Artikel 9 Verplichtingen van de subsidieontvanger

  • Aan de subsidieontvanger worden de volgende verplichtingen opgelegd:

    • a.

      de motor waarvoor subsidie is verleend, moet binnen 3 maanden na subsidieverlening zijn vervangen of aangepast. Deze periode kan eenmalig worden verlengd met 3 maanden, indien de aanvrager hiervoor apart een verzoek indient.

    • b.

      de motor waar de subsidie betrekking op heeft, mag ten minste 2 jaar na de vaststelling van de subsidie niet zodanig worden vervangen of aangepast dat het niveau fijnstof (PM10) en/of NO2 in de uitstoot hoger wordt dan op het moment van vervanging/aanpassing, en/of de mate van milieubescherming nadelig wordt beïnvloed.

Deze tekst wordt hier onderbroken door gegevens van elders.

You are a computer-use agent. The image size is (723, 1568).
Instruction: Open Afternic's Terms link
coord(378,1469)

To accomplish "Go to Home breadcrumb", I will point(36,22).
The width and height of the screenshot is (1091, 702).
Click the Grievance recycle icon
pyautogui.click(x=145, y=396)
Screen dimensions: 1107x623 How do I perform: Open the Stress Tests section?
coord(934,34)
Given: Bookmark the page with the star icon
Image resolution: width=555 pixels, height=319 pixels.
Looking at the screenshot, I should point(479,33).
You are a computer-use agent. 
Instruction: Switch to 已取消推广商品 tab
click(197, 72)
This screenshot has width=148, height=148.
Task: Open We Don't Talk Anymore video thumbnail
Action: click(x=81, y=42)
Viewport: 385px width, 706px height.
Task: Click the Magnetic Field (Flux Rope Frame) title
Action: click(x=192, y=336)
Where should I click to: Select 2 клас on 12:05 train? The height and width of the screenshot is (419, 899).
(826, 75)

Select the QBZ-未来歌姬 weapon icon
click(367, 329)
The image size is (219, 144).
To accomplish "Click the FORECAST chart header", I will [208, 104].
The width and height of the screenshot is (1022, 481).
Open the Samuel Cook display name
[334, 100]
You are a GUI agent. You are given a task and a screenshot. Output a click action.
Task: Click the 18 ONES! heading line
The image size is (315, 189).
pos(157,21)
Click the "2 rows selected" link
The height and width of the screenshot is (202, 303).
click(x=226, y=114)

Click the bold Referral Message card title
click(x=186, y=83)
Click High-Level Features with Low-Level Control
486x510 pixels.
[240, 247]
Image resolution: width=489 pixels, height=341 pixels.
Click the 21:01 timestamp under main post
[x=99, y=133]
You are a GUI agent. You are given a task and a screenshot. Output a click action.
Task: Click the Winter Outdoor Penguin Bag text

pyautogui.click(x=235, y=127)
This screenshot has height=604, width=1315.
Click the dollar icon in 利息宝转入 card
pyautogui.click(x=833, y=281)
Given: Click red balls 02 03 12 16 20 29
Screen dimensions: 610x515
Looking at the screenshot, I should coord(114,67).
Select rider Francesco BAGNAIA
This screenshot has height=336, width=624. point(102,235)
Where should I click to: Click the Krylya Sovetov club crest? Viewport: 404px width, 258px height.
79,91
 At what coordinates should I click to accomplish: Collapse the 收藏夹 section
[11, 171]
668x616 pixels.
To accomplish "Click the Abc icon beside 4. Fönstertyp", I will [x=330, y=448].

Artikel 10 Weigeringsgronden

  • Het College kan in ieder geval de aanvraag tot subsidieverlening weigeren als:

    • a.

      door het verlenen van de subsidie de maximale grenzen van de Europese regels met betrekking tot staatssteun worden overschreden;

    • b.

      de subsidieaanvrager in financiële moeilijkheden verkeert;

    • c.

      er ten aanzien van de subsidieaanvrager een uitstaand bevel geldt tot terugvordering van onrechtmatig verleende staatssteun;

    • d.

      de subsidieaanvrager is begonnen met de uitvoering van de activiteit voordat de aanvraag tot subsidieverlening is ingediend;

    • e.

      de gemeente eerder op grond van deze verordening subsidie heeft verstrekt ten behoeve van de rondvaartboot waar de subsidieaanvraag betrekking op heeft;

    • f.

      de vervanging of aanpassing van de motor niet leidt tot een vermindering van de uitstoot van fijnstof (PM10) en NO2 of niet bijdraagt aan het bereiken van de doelstelling van de regeling. 

Artikel 11 Betalen van voorschotten

  • Het College betaalt geen voorschotten. Het subsidiebedrag wordt betaald bij de vaststelling van de subsidie.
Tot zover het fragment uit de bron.